The Government Decision of 7 May 2019 means that it is intended to award the State Intervention contract to NBI. This award is subject to the contract close, including finalisation of financial and legal documents. Deployment of the NBP State Intervention network to the 540,000 premises in the intervention area will commence shortly after that.
In the first year of roll out, the Bidder will deploy approximately 300 Broadband Connection Points (BCPs) across all counties. It is anticipated that between 7 and 23 BCPs will be deployed in each county. BCPs will provide a community based high speed broadband service, enhancing online participation and allowing for the establishment of digital work hubs in these locations.

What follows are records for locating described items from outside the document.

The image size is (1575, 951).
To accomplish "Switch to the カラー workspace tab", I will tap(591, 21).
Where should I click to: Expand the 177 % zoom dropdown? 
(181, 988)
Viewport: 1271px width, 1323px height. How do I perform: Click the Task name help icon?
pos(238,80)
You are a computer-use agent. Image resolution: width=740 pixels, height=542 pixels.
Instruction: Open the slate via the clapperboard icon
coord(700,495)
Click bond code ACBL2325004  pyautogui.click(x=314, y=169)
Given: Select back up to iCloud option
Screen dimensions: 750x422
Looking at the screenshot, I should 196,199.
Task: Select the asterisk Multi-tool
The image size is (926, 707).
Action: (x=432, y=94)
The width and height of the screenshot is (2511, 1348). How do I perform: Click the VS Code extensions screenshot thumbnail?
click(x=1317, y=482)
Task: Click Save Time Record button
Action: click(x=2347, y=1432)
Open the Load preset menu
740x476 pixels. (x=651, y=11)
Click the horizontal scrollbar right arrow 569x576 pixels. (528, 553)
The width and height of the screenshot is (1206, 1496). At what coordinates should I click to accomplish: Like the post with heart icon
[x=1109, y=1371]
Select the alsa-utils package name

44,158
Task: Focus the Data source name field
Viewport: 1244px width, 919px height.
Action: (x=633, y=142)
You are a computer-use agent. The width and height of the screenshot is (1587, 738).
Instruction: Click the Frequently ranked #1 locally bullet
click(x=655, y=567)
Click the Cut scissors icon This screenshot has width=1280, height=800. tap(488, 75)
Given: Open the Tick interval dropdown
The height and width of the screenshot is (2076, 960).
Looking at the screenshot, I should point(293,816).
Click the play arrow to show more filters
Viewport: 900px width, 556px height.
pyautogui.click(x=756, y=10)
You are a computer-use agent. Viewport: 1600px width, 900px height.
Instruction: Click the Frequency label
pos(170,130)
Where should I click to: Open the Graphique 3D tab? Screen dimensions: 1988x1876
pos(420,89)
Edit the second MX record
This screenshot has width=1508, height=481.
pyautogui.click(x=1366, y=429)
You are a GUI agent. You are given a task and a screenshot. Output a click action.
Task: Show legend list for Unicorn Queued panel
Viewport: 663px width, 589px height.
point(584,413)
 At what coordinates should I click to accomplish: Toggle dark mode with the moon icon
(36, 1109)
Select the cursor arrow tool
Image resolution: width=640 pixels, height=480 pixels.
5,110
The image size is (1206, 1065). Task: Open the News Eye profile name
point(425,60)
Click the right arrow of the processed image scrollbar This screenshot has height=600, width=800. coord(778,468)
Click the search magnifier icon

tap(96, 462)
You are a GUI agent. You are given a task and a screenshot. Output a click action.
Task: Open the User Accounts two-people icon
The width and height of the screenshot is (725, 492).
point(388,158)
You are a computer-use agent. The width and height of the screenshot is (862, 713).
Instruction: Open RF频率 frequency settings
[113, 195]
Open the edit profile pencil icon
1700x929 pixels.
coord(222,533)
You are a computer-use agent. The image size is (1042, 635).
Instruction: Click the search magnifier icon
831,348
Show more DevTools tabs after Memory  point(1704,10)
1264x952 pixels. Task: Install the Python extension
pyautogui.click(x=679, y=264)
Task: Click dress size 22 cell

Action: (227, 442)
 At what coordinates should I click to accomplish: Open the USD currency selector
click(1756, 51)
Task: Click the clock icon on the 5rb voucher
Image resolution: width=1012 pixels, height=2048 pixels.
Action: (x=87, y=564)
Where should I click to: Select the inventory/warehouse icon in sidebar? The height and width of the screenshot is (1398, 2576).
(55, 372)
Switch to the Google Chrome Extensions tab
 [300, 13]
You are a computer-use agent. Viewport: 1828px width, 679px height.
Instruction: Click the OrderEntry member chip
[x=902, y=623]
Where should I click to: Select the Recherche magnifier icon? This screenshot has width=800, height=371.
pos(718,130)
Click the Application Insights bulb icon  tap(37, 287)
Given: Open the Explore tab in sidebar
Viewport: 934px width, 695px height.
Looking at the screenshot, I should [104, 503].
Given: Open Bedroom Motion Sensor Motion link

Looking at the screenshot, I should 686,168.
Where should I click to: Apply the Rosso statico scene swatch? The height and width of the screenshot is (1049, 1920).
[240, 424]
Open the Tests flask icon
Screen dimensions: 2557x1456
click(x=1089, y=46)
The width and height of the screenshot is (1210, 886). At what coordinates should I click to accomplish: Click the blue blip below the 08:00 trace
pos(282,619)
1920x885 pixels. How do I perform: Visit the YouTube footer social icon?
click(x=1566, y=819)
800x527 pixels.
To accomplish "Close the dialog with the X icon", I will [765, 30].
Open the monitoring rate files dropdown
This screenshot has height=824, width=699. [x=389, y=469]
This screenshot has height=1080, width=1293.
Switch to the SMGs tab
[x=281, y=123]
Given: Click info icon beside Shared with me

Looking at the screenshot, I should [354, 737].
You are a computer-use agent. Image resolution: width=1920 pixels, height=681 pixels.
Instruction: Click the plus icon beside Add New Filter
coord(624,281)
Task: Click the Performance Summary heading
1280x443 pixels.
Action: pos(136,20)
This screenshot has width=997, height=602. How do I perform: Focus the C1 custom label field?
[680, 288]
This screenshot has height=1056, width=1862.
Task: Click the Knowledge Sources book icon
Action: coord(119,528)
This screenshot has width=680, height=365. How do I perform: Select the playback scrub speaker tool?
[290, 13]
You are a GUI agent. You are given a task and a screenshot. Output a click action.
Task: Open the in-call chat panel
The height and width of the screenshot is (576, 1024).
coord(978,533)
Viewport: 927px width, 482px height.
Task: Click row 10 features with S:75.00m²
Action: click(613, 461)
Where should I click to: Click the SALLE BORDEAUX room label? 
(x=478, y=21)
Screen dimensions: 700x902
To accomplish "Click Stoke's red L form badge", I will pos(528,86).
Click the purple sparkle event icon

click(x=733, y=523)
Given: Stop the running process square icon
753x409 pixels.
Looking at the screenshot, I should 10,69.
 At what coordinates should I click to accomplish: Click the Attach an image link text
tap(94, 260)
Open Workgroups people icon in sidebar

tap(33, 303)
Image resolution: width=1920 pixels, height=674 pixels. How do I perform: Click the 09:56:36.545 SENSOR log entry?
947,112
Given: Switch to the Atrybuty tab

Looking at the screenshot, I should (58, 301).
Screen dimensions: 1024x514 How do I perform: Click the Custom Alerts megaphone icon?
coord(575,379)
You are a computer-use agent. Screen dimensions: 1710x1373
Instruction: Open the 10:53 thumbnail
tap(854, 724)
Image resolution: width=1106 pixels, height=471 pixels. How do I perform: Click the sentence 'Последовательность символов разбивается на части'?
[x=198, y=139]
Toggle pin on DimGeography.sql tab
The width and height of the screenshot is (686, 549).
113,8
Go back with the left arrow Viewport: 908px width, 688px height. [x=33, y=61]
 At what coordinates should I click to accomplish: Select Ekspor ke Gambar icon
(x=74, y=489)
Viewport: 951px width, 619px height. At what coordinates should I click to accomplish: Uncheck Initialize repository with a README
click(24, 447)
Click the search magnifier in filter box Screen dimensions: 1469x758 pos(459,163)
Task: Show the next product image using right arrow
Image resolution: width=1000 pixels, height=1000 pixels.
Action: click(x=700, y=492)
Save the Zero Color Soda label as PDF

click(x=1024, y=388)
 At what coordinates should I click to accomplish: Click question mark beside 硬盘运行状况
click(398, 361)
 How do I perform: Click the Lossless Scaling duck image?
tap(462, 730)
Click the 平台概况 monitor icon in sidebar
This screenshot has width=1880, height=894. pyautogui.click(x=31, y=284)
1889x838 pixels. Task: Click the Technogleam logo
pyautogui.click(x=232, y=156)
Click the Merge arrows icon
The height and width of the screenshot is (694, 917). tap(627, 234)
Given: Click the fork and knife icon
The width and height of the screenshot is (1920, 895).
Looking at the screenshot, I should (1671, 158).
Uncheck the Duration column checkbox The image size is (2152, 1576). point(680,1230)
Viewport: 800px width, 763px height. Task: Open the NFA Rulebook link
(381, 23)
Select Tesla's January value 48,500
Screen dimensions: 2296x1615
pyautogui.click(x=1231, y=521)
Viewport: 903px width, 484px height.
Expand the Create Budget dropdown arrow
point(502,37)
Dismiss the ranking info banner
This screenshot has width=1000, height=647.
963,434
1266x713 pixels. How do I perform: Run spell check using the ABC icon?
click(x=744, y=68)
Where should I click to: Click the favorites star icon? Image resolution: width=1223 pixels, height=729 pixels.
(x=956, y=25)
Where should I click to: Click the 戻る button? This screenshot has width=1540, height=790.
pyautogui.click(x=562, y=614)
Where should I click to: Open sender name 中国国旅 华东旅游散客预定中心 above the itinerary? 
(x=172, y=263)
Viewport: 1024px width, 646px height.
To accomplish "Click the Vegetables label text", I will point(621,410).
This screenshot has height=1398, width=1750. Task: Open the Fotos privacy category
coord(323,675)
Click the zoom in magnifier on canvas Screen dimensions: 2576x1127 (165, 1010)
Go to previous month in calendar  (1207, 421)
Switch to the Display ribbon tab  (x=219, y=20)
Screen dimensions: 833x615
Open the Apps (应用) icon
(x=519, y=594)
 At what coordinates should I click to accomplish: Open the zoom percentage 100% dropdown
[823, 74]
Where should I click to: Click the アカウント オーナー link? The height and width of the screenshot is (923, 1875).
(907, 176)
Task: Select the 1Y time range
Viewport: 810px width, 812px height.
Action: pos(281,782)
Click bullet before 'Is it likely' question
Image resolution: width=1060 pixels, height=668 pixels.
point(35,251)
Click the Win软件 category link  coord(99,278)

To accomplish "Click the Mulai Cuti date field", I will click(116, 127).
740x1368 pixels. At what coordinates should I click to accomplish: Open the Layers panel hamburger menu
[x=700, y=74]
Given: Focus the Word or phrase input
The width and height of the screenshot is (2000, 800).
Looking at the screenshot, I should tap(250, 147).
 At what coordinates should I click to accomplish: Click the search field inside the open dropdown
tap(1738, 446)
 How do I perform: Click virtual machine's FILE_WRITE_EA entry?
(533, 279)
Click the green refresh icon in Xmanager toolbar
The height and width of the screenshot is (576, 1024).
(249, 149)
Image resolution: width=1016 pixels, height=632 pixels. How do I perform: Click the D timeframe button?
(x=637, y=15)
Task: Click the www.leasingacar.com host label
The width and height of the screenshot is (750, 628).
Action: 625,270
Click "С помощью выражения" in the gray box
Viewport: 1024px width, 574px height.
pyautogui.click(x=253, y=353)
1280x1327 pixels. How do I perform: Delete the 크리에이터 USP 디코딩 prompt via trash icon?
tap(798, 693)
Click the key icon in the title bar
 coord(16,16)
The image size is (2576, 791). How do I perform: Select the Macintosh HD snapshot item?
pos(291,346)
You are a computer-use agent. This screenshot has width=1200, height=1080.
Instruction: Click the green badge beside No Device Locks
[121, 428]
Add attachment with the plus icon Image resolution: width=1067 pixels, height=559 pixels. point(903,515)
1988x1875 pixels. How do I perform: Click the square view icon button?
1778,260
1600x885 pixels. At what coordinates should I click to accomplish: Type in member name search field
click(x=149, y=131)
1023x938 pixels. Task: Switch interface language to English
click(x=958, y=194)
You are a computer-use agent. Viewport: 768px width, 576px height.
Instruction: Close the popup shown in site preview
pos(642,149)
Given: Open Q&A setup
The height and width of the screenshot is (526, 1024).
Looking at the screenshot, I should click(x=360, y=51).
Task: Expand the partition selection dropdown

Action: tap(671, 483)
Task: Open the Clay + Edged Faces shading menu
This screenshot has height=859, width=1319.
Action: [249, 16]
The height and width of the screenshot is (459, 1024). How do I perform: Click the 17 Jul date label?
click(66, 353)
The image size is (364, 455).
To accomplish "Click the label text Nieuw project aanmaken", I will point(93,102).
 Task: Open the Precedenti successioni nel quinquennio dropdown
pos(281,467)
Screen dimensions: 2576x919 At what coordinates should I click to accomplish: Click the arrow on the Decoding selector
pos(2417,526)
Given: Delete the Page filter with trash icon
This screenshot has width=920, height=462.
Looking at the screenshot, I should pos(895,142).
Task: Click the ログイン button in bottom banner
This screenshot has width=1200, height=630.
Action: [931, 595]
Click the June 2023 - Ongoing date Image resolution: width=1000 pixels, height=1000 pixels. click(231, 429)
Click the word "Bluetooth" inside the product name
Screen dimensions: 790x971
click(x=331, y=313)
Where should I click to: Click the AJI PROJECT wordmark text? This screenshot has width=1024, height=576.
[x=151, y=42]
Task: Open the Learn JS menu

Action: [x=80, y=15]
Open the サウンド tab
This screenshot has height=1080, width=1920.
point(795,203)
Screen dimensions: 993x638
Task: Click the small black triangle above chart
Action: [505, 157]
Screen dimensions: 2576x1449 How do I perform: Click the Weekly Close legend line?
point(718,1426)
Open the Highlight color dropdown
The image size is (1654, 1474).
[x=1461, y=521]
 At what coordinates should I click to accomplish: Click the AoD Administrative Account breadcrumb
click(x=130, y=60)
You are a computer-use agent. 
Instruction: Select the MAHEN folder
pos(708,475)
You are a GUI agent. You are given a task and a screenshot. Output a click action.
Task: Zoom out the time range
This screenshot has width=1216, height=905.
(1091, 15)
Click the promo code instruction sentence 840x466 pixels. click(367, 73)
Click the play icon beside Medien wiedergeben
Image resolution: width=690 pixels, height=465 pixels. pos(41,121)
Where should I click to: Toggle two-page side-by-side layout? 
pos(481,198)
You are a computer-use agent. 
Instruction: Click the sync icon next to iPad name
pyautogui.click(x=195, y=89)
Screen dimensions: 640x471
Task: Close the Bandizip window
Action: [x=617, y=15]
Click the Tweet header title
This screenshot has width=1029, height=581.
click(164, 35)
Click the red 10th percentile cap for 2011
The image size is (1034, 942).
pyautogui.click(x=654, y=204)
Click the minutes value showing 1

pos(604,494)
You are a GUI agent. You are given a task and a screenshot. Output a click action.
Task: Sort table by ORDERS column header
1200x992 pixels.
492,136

The Bidder is aiming to pass 133,000 premises at the end of the second year, with 70-100,000 passed each year thereafter until roll out is completed.
The design of the NBP State intervention network calls for both overhead and underground sections of cable and the final 'drop' cable used to make the final connection to premises (either overhead or underground ). The number of fibre strands in a particular section will depend on the route design. Each route is specifically designed following a detailed site survey and the route cables are dimensioned to cater for existing and planned (at the time of deployment) premises. The cable dimensioning will include an additional fibre allowance to cater for future capacity requirements.
The cost of roll out per linear metre is information which is commercially sensitive within the telecommunications sector, as this fibre is sourced on the open commercial market. To disclose such information could allow suppliers to gain an unfair advantage and be disadvantageous to the National Broadband Plan (NBP) State intervention as a whole.